Premières victimes de ce grand colmatage : les acteurs stars, privés de leur traditionnel pourcentage sur les recettes, indexé sur l’exploitation en salle. Constatant une baisse catastrophique des entrées en deuxième semaine (- 67 %, le film étant sorti le 9 juillet), Scarlett Johansson considère cette sortie simultanée comme une rupture de contrat, occasionnant un manque à gagner de 50 millions de dollars pour elle seule.

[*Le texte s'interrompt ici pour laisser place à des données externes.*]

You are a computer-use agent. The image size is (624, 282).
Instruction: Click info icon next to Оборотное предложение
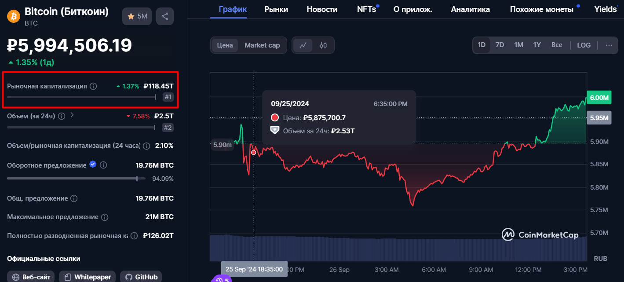coord(103,165)
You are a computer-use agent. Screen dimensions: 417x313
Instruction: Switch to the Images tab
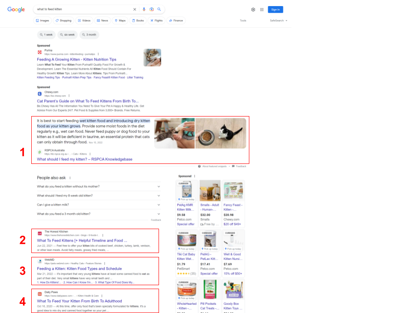(x=43, y=20)

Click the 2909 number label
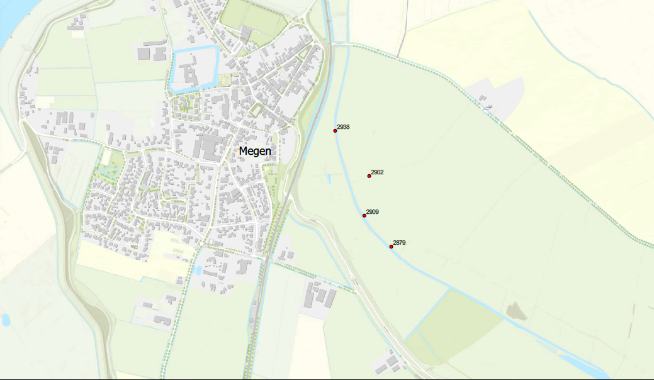click(x=373, y=211)
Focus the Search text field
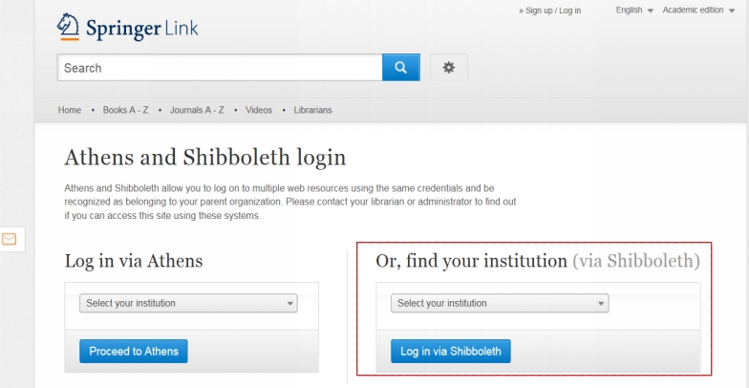 pos(220,67)
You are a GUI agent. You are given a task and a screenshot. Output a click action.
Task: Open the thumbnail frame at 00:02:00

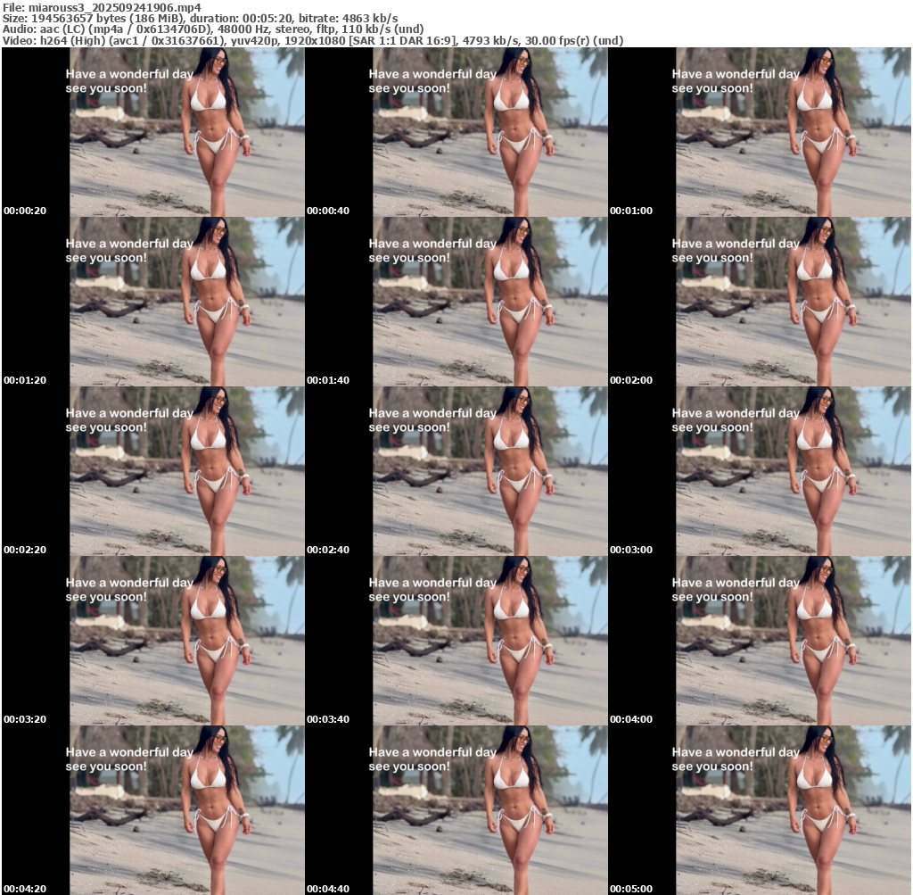[x=760, y=302]
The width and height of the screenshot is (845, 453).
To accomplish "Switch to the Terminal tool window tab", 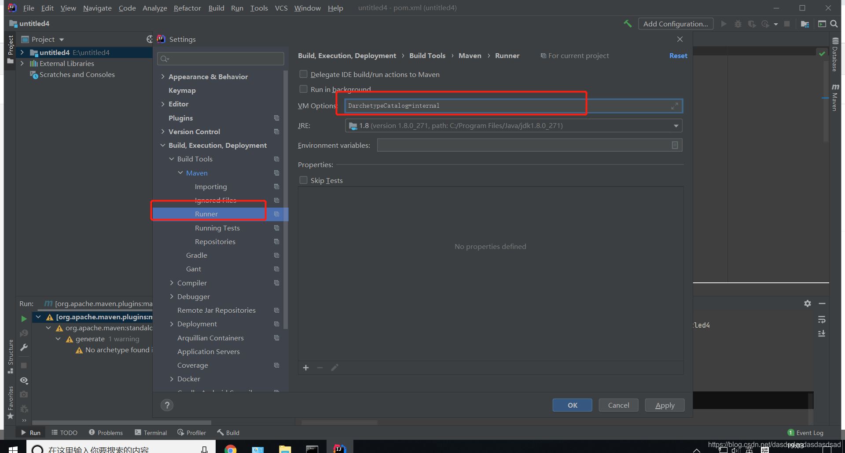I will (x=151, y=433).
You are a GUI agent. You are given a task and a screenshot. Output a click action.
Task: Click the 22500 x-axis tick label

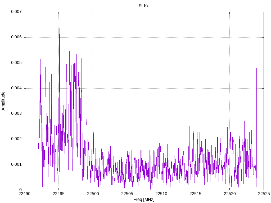coord(93,194)
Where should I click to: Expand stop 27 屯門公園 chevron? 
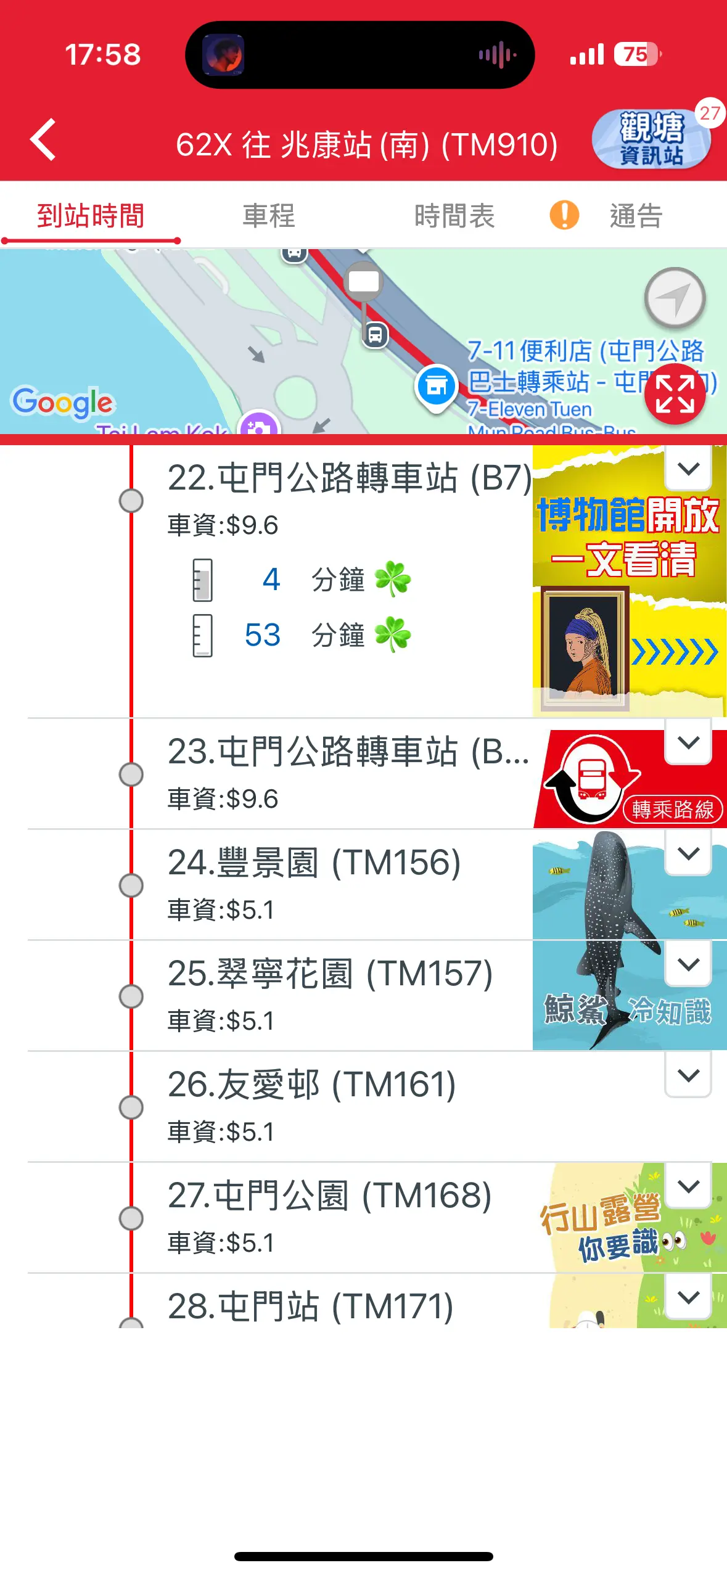(x=688, y=1186)
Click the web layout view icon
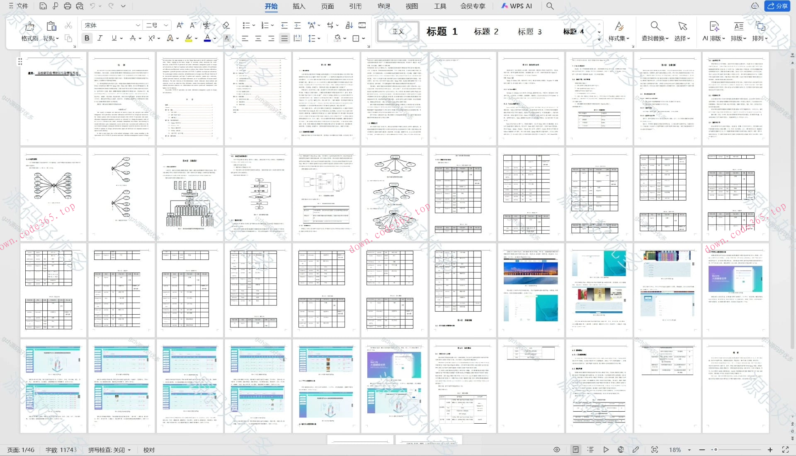 pyautogui.click(x=621, y=450)
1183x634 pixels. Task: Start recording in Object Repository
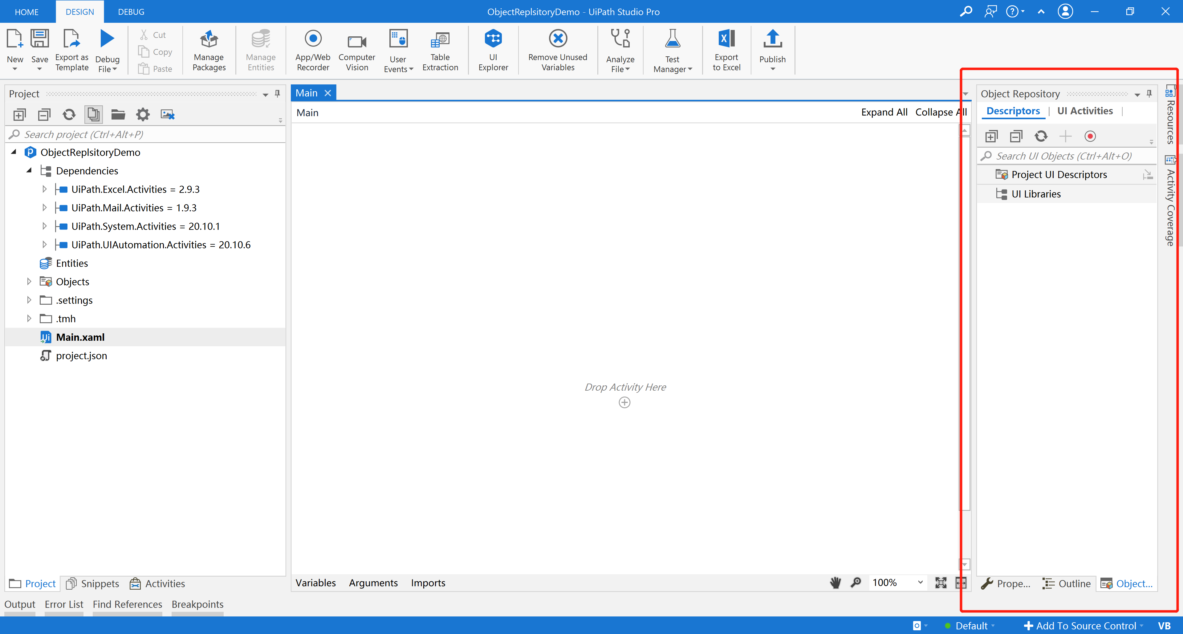point(1091,136)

Disney, qui a justement besoin de nouveaux produits d’appel pour alimenter sa plateforme de streaming (lancée le 12 novembre 2019 aux États-Unis), est ainsi accusée de confisquer les profits pour mieux étendre son empire dématérialisé, déjà boosté aux dérivatifs télévisés que sont WandaVision et autres Loki.

D’autant que les abonnés doivent débourser 30 euros en plus de leur souscription pour voir le film : Disney se voit aussi reprocher de s’approprier la part du gâteau qui revient d’ordinaire aux exploitants, eux aussi très préoccupés par ce « monde d’après » qui jusque-là ne leur a pas vraiment été favorable.

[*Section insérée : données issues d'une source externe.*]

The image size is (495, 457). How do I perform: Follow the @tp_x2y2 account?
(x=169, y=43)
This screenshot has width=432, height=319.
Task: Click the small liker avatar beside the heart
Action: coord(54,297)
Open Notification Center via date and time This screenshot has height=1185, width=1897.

Jungle Cruise) pourraient elles aussi saisir les tribunaux, lésées par ces sorties qu’on appelle day-and-date, bien difficiles à imaginer au moment où les contrats ont été signés. Au lendemain de la plainte déposée par Scarlett Johansson, c’est Gerard Butler qui s’est lui manifesté contre Nu Image/Millennium Films : les producteurs de La Chute de la Maison-Blanche auraient sciemment sous-estimé les recettes générées par le film, et donc l’intéressement de l’acteur écossais.

Une fronde qui s’étend

La fronde qui saisit actuellement Hollywood ne concerne donc pas seulement les petits aménagements post-Covid : après huit années de procès, Frank Darabont, le créateur de The Walking Dead, a obtenu mi-juillet (et à l’amiable) 200 millions de dollars d’AMC Networks. Le groupe de médias aurait volontairement sous-estimé les bénéfices de la série, au grand dam de son showrunner, en gonflant artificiellement les frais de distribution. Le réalisateur de La Ligne verte a aussi fait valoir ses droits à venir, puisque le deal inclut le dédommagement des bénéfices liés aux futures diffusions en streaming de The Walking Dead et de Fear The Walking Dead.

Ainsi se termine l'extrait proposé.